Shinichi Osawa stands as an innovator and iconic artist within Japanese dance music culture, being recognized for his diverse genre blending and use of new technologies that has propelled him to the forefront of Asian electronic music scene. With unique productions that comment cynically on modern society and his unique productions making waves all across Japan he remains a popular figure within this scene.

Born and raised in Chicago, Osawa was heavily influenced by its vibrant club scene when starting his musical journey. He brought this sensibility with him when moving to Japan where he helped introduce house music into local nightlife through his weekly residency at Tokyo club Tolos.

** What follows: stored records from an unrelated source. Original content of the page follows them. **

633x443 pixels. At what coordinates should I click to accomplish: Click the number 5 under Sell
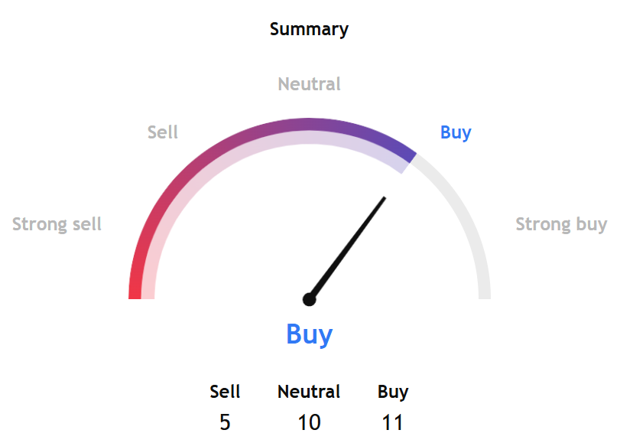coord(225,422)
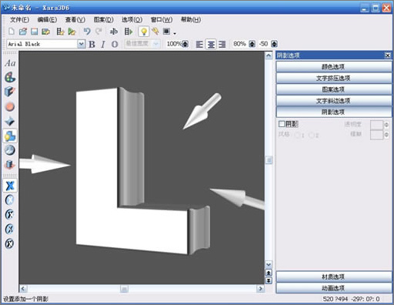This screenshot has height=305, width=394.
Task: Open the 文件(F) menu
Action: (19, 19)
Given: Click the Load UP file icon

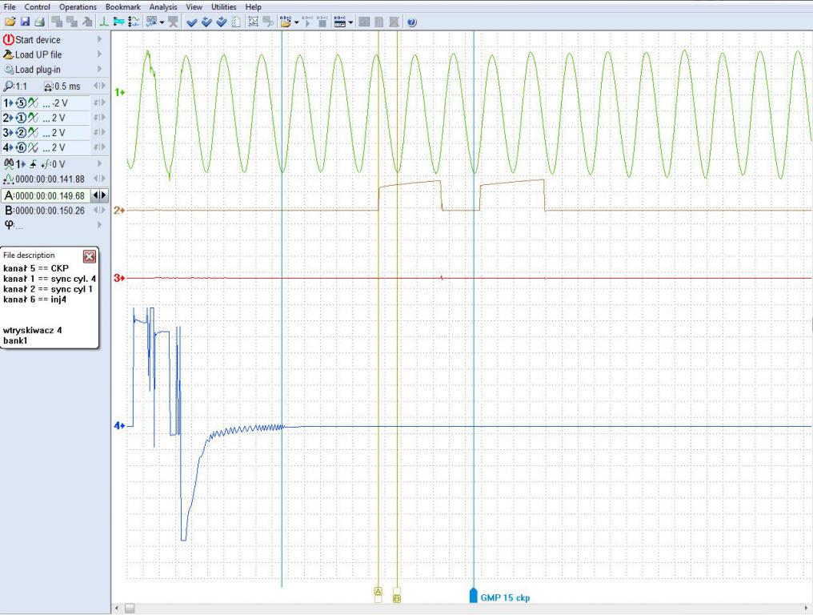Looking at the screenshot, I should 9,54.
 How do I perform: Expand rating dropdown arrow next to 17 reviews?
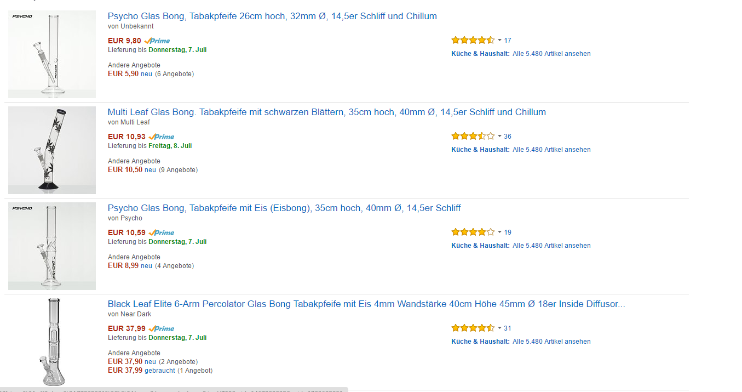pyautogui.click(x=499, y=40)
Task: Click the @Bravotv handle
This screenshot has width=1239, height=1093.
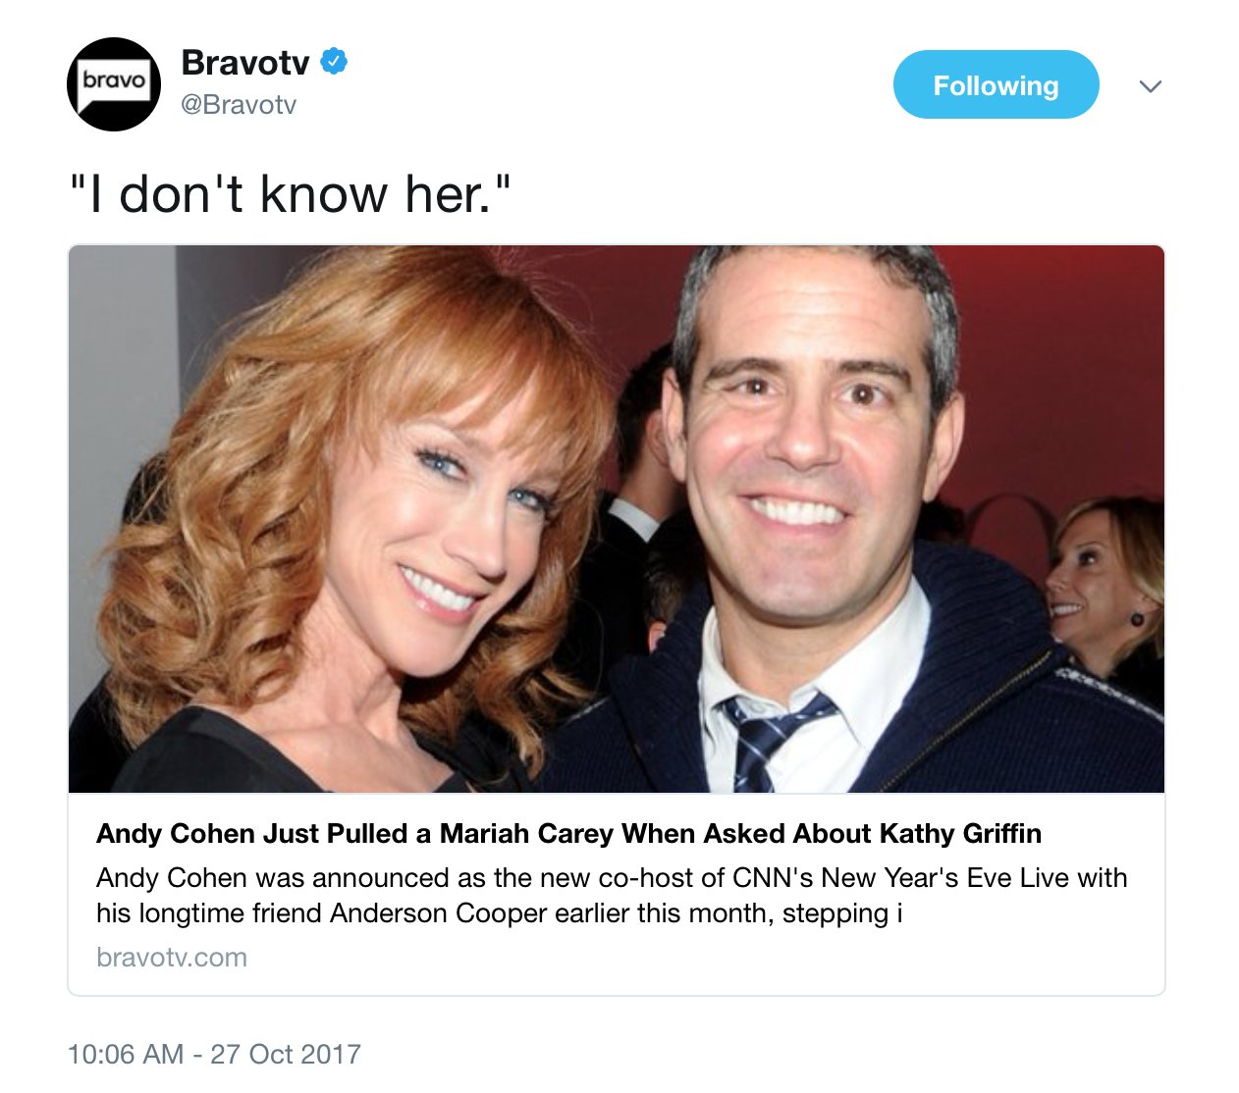Action: 239,105
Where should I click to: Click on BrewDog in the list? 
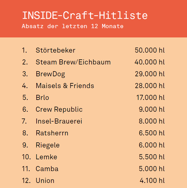click(x=50, y=74)
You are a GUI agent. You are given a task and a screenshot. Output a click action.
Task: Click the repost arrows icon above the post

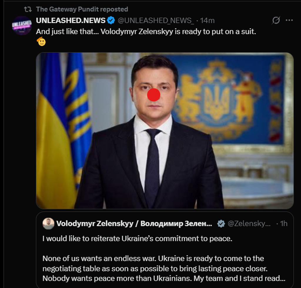pyautogui.click(x=28, y=9)
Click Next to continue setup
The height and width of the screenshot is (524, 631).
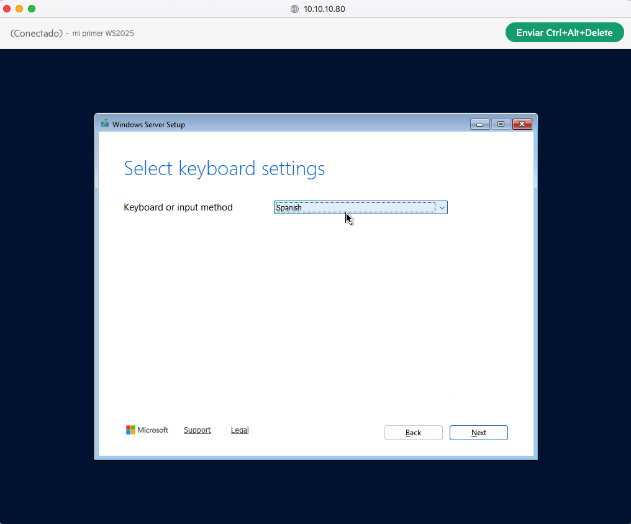point(478,432)
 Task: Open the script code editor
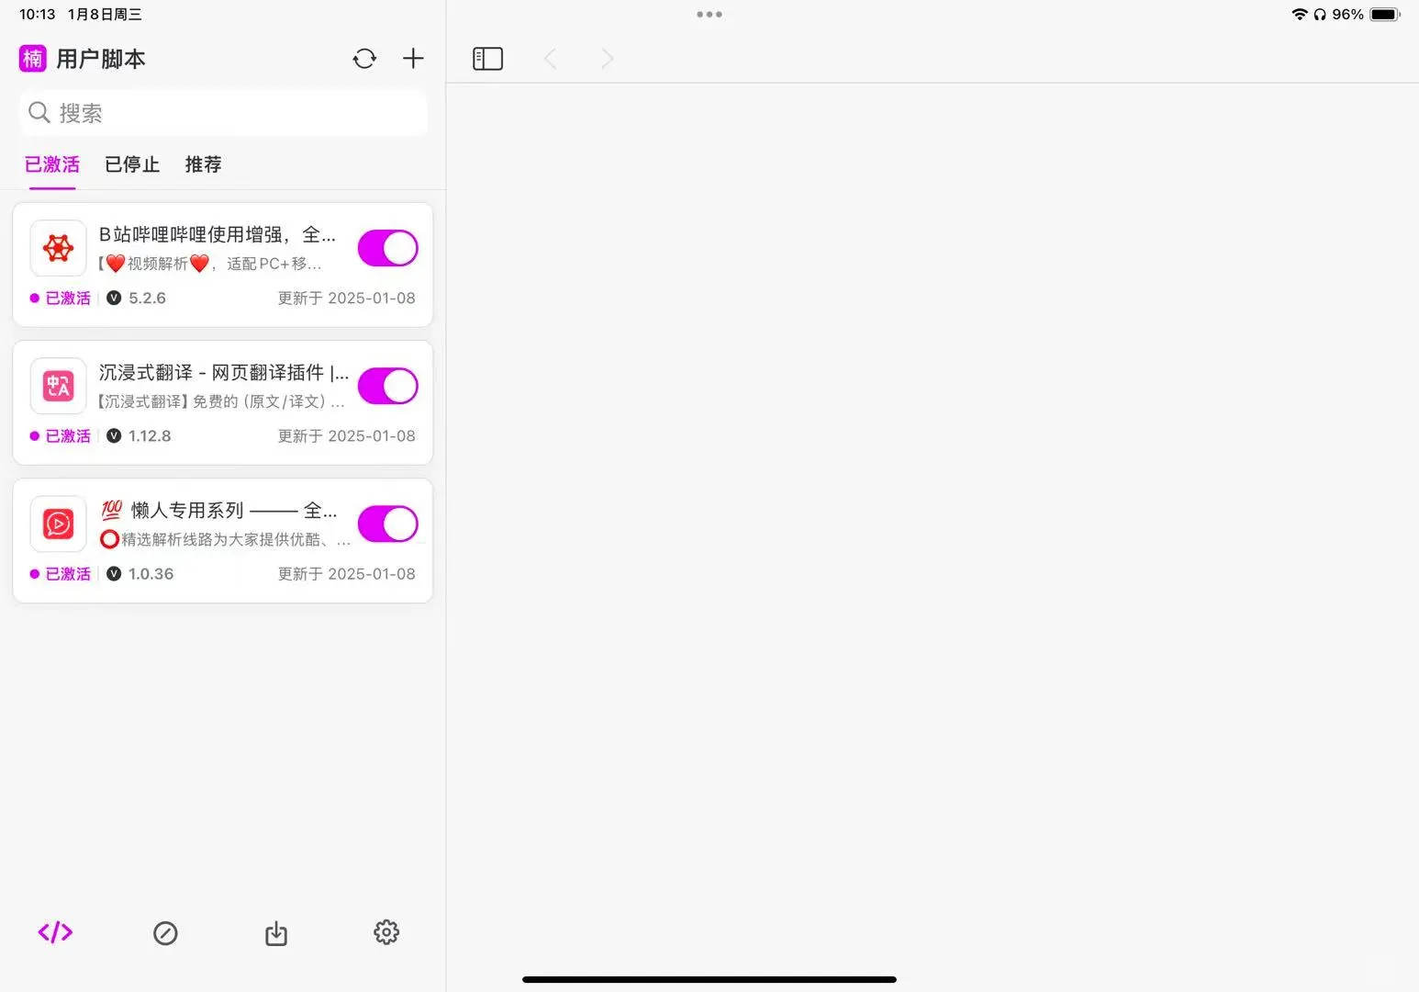point(54,932)
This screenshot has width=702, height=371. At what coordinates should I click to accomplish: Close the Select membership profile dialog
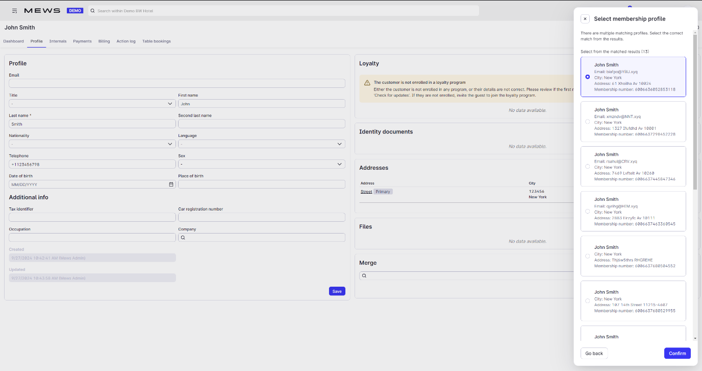point(585,18)
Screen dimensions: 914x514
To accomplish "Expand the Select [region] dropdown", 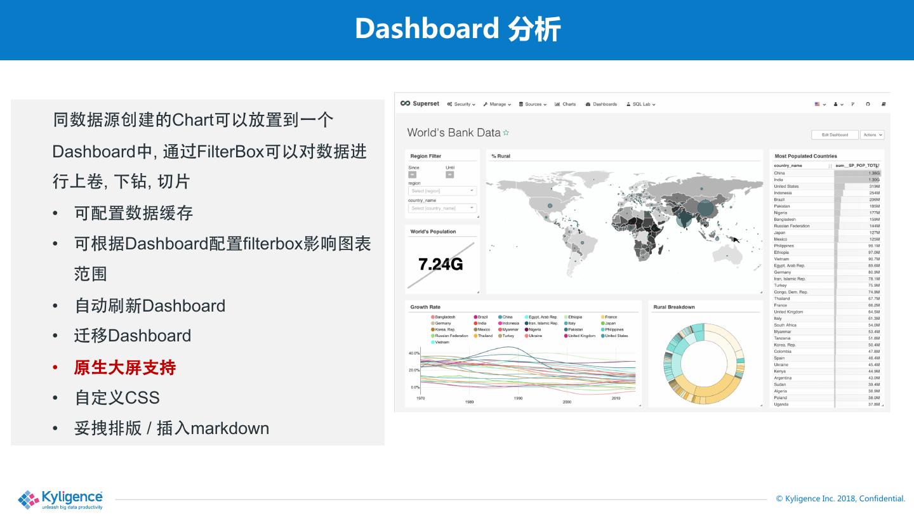I will click(x=442, y=190).

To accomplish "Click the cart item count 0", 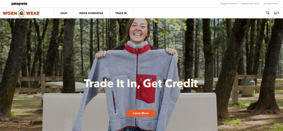I will click(x=278, y=13).
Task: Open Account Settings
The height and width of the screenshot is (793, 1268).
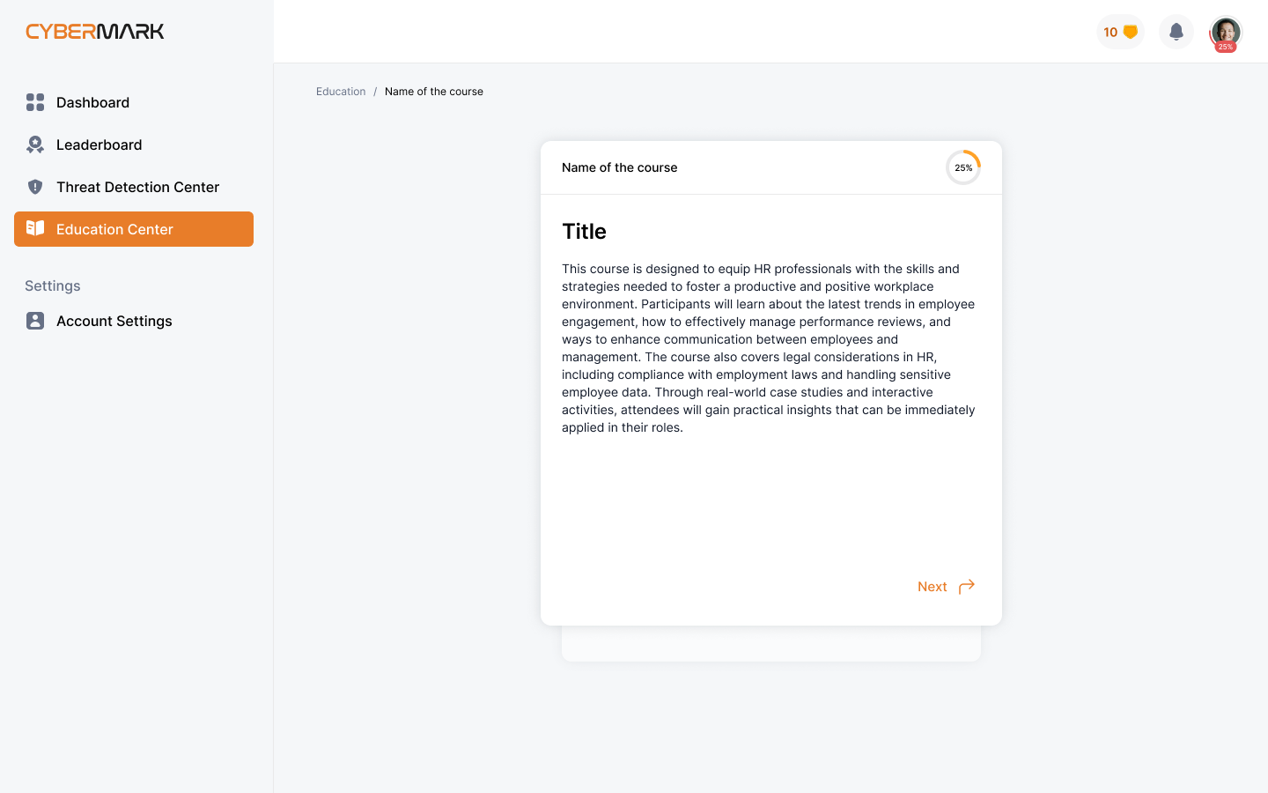Action: point(114,321)
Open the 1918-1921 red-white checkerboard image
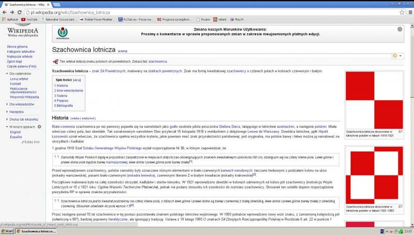414x235 pixels. click(x=374, y=99)
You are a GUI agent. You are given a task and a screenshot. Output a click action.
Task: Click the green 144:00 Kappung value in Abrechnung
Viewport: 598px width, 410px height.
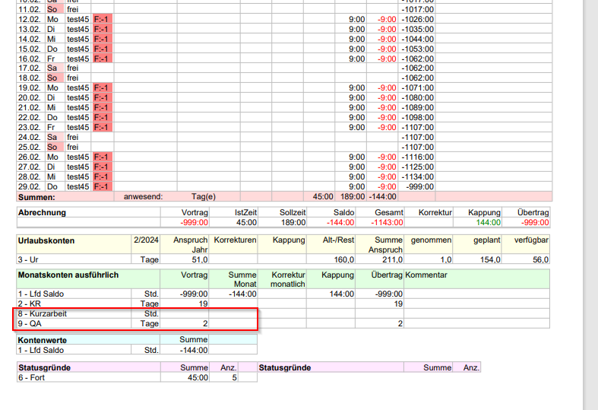pyautogui.click(x=489, y=223)
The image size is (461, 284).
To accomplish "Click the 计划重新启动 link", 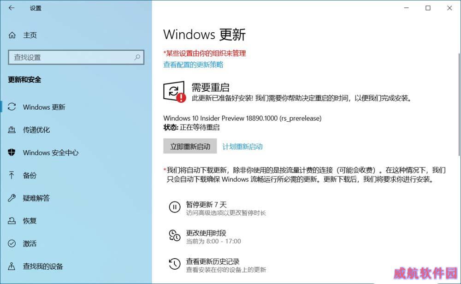I will [242, 147].
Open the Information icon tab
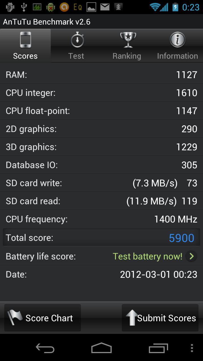 tap(177, 40)
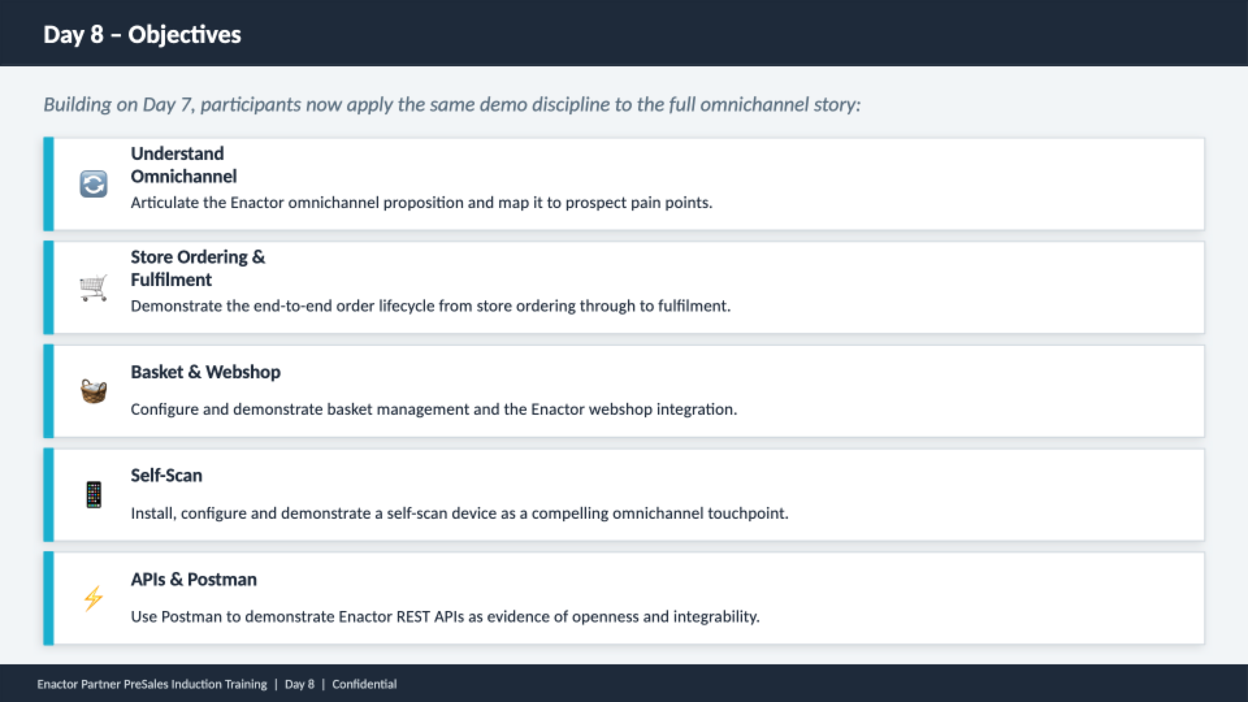Click the lightning bolt icon
The image size is (1248, 702).
tap(94, 598)
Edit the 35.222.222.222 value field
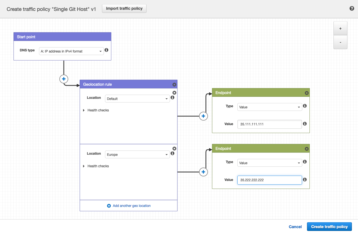358x234 pixels. pos(269,180)
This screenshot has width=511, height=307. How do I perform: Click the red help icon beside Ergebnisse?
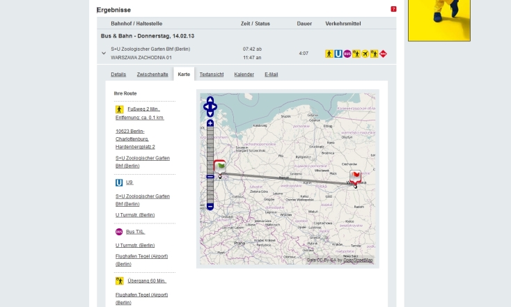click(x=393, y=9)
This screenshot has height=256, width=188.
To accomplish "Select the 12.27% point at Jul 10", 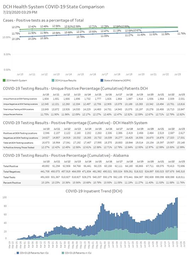I will point(20,29).
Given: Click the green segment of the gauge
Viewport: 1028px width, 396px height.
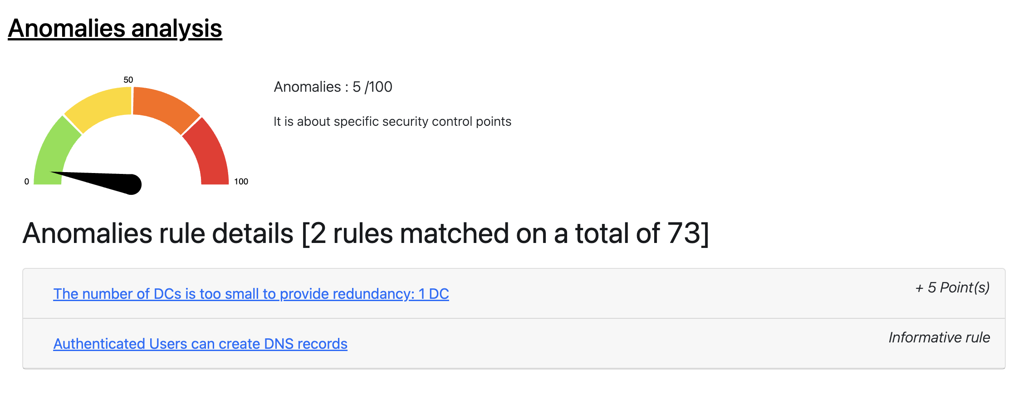Looking at the screenshot, I should [x=53, y=150].
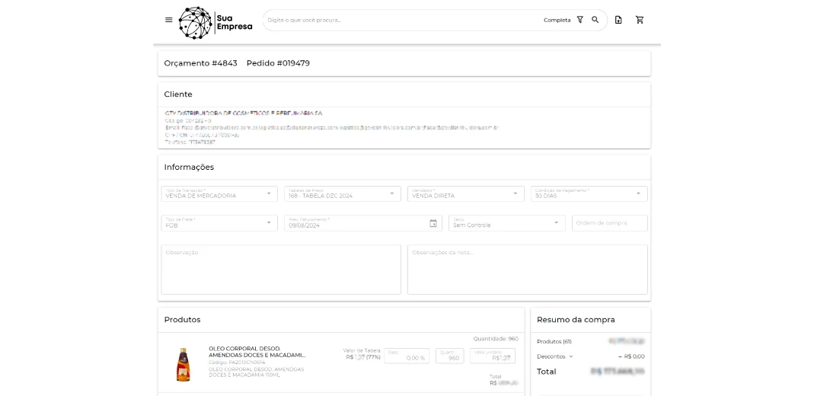
Task: Click the Completa search mode label
Action: coord(557,20)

While initially focused on hip hop music, when house became trendy Osawa made the switch and adopted his now infamous Mondo Grosso moniker.

Far East Recording was co-founded with Soichi Terada and went on to curate many successful Japanese house tapes under its auspices. His style embodies his role as curator with heavy New York influences, bright instrumentation and an affinity for turntablism all hallmarks of success for any label.

Mondo Grosso also has a background in jazz, and collaborated with singer Yuki Kitayama (better known by her stage name Bird) upon her introduction into Osaka club scene. They created Bird, featuring Bird’s soulful yet jazz-influenced vocals over music and beats composed and produced by Osawa; an ideal project that allowed him to showcase his abilities as a producer.

Osawa spends his free time not DJing or producing, but painting. For over two decades he has created art that both challenges and upholds audiences; most recently he released KLKTN digital collectibles featuring twenty-one iterative artworks with stems from his song, “Everything Needs Luv.”

Japanese music offers an expansive variety of genres and styles. From experimental instrumentals to lively electropop, there’s something for everyone in this dynamic country. Techno, ambient or otherwise – Japan offers an exciting journey into dance music’s depths!